▶ **Extract**:
With a few deft strokes, Stark puts us in the picture–he’s a former college football star at Monequois, who got involved with Ellie Canaday, a fan of the football team there. Sexy, self-possessed, experienced, she was his fantasy, but he most decidedly was not hers. We don’t ever get into Ellie’s head (or that of any female character in the book), but it’s interesting to see his recollections of her, and realize how different she was with him than with Parker. She was calm and at ease with Parker–a shrill discontented harridan with The Amateur. She wanted a man, and she got a boy in a man’s body–she was restless, probably all her life, looking for something. She found it with Parker, just before she died.

Ellie mercilessly drove The Amateur out of the apartment they shared–his apartment. She went further than she had to, but then again, maybe he wasn’t one to take subtle diplomatic hints. She made him painfully aware of his inadequacies as a lover–he’s an amateur most of all at amatory exploits. He ran to Mexico, nursing his psychic wounds, and then came back, needing to revenge himself on her. He never planned to kill her, but knowing she’d just spent three days and nights in bed with Parker (who The Amateur feared the moment he first saw him), and knowing she’s about to launch into another verbal assault on his manhood, he grabs a sword off the wall and skewers her with it.

Then he finds the heist money in the closet, and somehow feeling like this is a symbolic reward for what he’s been through, he walks away with it. He calls the cops to try and get Parker on the hook for Ellie’s death. Then he realizes Parker will kill him for doing all this, and starts trying to kill Parker first. He kills a minor character named Morey who helps him find Parker, just for shouting a warning when he tries to shoot him. He’s not remorseful about any of this–he’s completely alienated from his own actions. Stark explains his thought processes to us parenthetically–

(He couldn’t really encompass the concept that he had murdered two people and tried to murder a third. He did these things because in their moments they were the only possible things he could do, but at no time did it seem to him that these actions were a part of the fabric of his personality. He was sure he wasn’t the type; he did these extraordinary things because he had been thrust into extraordinary situations. In the normal course of events he would no more murder anyone than he would spit on the flag. His having killed Ellen, and then Morey, and then having tried to kill the stranger, were all atypical actions which he would not want anyone to have judged him by.)

▶ **Records provided**:
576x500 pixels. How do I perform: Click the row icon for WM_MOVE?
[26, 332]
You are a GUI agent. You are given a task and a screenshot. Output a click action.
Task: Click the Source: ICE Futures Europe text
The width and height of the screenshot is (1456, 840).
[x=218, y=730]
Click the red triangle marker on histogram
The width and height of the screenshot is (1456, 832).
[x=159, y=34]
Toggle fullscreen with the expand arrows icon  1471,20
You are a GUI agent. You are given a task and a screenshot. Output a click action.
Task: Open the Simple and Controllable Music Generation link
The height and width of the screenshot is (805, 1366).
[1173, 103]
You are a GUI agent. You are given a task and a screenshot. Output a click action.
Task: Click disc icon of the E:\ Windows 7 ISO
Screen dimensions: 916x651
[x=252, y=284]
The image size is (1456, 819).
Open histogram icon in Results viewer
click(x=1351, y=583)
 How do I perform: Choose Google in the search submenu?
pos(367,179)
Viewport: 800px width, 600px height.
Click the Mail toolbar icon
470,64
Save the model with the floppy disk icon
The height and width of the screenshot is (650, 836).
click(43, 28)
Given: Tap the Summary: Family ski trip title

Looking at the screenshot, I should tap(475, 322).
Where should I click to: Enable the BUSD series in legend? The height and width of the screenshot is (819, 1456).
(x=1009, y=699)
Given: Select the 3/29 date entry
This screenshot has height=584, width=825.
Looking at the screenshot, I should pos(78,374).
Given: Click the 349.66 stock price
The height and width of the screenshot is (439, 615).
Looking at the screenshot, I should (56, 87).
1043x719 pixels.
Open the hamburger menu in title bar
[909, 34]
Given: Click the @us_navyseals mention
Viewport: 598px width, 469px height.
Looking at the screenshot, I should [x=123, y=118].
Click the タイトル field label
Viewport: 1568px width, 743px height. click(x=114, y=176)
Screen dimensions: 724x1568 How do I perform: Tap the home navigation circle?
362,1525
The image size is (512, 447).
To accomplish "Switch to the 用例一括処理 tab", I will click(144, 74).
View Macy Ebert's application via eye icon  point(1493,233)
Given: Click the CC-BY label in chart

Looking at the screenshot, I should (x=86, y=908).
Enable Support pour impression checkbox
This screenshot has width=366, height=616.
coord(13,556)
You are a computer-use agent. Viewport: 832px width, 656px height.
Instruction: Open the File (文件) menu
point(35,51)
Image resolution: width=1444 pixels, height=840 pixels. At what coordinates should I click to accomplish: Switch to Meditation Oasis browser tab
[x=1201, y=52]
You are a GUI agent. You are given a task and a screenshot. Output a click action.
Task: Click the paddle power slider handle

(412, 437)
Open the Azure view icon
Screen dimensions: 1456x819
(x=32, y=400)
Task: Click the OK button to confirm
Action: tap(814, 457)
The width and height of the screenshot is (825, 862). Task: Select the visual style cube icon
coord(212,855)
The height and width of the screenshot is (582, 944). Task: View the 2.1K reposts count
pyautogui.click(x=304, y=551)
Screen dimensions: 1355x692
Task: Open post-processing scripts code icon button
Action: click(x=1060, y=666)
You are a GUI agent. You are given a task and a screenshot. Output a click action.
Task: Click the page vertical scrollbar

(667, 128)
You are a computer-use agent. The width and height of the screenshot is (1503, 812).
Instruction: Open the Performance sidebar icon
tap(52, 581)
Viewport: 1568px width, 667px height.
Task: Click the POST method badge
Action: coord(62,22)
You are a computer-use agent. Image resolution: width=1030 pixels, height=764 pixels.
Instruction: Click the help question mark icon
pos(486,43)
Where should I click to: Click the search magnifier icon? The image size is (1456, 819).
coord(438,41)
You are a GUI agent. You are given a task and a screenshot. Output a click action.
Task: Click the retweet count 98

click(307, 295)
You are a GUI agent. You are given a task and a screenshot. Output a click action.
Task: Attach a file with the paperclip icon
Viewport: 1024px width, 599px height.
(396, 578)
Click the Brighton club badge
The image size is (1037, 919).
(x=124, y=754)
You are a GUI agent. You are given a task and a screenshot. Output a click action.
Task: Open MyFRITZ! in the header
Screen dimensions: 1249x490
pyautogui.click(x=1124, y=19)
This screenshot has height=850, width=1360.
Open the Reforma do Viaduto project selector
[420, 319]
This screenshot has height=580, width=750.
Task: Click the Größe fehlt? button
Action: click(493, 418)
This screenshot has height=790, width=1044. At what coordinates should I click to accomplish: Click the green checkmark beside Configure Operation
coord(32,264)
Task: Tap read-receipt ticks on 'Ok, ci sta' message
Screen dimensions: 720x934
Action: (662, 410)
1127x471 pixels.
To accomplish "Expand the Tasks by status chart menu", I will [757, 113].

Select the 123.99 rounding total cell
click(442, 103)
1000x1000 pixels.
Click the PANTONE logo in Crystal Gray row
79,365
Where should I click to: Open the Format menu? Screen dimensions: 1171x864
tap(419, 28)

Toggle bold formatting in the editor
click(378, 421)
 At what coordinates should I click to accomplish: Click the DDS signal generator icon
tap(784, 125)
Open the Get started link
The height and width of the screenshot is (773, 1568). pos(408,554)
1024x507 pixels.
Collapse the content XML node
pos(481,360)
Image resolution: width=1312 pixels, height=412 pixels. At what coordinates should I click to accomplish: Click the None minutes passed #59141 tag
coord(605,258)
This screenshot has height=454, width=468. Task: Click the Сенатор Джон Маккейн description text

▶ **Set of tasks**:
**a)** In the essay on The Amateur, replace "football" with "basketball" and write out the passage starting at "With a few deft" and ending at "before she died.".
**b)** Summarize the essay on The Amateur in two sentences.
**c)** Carry the essay on The Amateur further, picking up after its final sentence.
The records have no connection to the essay about The Amateur.

▶ **Response list**:
**a)**
With a few deft strokes, Stark puts us in the picture–he’s a former college basketball star at Monequois, who got involved with Ellie Canaday, a fan of the basketball team there. Sexy, self-possessed, experienced, she was his fantasy, but he most decidedly was not hers. We don’t ever get into Ellie’s head (or that of any female character in the book), but it’s interesting to see his recollections of her, and realize how different she was with him than with Parker. She was calm and at ease with Parker–a shrill discontented harridan with The Amateur. She wanted a man, and she got a boy in a man’s body–she was restless, probably all her life, looking for something. She found it with Parker, just before she died.

**b)** The Amateur, a former college football star at Monequois, was driven out of his own apartment and humiliated by Ellie Canaday, and after returning from Mexico he killed her with a sword on learning she had spent three days and nights with Parker. He then took the heist money, tried to put Parker on the hook for her death, killed Morey, and set out to kill Parker, all without remorse, since he saw these acts as no part of who he was.

**c)**
He doesn’t enjoy the killing. He panics and runs like the proverbial scared rabbit every time somebody shoots back at him. What he wants most of all is to get away from there, go back to Mexico with the money, live easy, forget the past. He can’t. Because he sees Parker from a distance, walking purposefully, huge hands swinging at his sides like lead weights, and he knows Parker would find him someday, wrap those hands around his neck. He’d spend the rest of his life looking over his shoulder. He’s not a complete idiot. Just mostly.

Hardly one of Parker’s more impressive enemies, but he’s one of the most dangerous–because he’s stupid, terrified, and armed. You only have to read the papers to know there’s nothing more dangerous in this world than a firearm-toting coward and fool, trying desperately to be something he’s not. They’re everywhere, infesting the malls, college campuses, fast food restaurants, the airports, Starbucks. You’d think somebody would invent some kind of spray. Besides pepper, I mean.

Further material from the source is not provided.